Amazon is moving to sell its own artificial-intelligence chips to outside customers, a step that would put the retail and cloud giant in direct competition with Nvidia, the dominant supplier of AI hardware.

According to a report cited by MSN, Amazon Web Services — the company's cloud-computing arm — has opened discussions with potential customers interested in using its custom "Trainium" chips. Data Center Dynamics, citing a report, says Amazon could sell those Trainium chips to data centers.

Until now, Amazon has primarily used its in-house silicon to power its own cloud services. Selling the chips more broadly would mark a shift toward competing as a merchant chip vendor rather than just a buyer of others' hardware. EE Times describes the move as Amazon's "newest gambit," framing it as the world's largest hyperscaler trying to "seize the semiconductor moment by selling AI accelerators at scale."

Several outlets cast the development in combative terms.

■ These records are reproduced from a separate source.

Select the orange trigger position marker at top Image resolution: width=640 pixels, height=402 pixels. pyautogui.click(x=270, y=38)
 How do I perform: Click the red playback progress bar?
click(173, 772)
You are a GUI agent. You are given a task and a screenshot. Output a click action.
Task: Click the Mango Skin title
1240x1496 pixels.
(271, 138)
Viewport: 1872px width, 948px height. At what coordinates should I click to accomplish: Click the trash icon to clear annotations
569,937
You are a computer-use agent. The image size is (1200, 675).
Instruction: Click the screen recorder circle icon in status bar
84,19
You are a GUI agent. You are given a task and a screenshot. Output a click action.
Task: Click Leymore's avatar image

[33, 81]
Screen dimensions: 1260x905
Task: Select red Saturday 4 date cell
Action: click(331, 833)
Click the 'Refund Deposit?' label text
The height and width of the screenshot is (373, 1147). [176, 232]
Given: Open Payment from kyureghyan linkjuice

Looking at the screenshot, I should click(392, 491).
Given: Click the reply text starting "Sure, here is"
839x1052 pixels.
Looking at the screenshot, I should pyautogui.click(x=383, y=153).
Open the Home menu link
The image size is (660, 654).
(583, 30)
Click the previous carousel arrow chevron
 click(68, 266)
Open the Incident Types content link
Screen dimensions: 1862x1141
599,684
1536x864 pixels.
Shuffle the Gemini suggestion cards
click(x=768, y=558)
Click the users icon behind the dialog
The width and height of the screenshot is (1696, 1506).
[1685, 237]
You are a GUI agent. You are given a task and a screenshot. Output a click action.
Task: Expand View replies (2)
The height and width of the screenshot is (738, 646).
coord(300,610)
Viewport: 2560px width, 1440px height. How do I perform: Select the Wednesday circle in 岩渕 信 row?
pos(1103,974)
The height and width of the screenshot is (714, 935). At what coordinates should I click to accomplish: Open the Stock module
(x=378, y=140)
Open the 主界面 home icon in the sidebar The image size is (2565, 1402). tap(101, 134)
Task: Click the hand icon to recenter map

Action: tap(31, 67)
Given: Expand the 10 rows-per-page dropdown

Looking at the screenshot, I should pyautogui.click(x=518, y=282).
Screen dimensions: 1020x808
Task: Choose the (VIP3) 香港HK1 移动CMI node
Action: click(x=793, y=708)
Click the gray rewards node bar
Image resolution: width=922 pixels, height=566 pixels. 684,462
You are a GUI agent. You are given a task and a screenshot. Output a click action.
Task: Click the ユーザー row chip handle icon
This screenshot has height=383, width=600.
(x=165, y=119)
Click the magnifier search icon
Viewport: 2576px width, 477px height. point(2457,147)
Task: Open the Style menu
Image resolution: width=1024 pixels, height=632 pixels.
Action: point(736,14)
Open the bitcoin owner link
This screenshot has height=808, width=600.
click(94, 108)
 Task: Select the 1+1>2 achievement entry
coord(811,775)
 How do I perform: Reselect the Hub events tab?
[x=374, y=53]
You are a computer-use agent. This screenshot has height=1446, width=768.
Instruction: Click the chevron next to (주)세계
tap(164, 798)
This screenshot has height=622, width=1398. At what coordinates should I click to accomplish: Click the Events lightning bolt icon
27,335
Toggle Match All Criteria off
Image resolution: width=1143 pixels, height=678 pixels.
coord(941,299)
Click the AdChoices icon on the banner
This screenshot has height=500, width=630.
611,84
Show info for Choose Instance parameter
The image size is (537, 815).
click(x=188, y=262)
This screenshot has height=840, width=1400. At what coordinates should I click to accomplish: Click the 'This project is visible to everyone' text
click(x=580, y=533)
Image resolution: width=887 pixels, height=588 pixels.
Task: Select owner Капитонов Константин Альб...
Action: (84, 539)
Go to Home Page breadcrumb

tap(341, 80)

Yahoo Finance and 24/7 Wall St. both ran the headline "Forget AMD: Amazon Declares War on Nvidia by Selling Its Own AI Chips," signaling that Amazon could become a more serious rival to Nvidia than chipmaker AMD.

The sources do not specify pricing, timelines, customer names, or production volumes, and the customer discussions are described as early-stage talks rather than finalized deals.

Why it matters: Nvidia's chips have become the default engine for building AI, giving the company enormous pricing power; a credible, lower-cost alternative from a company as large as Amazon could reshape who controls the costly hardware that the entire AI industry depends on.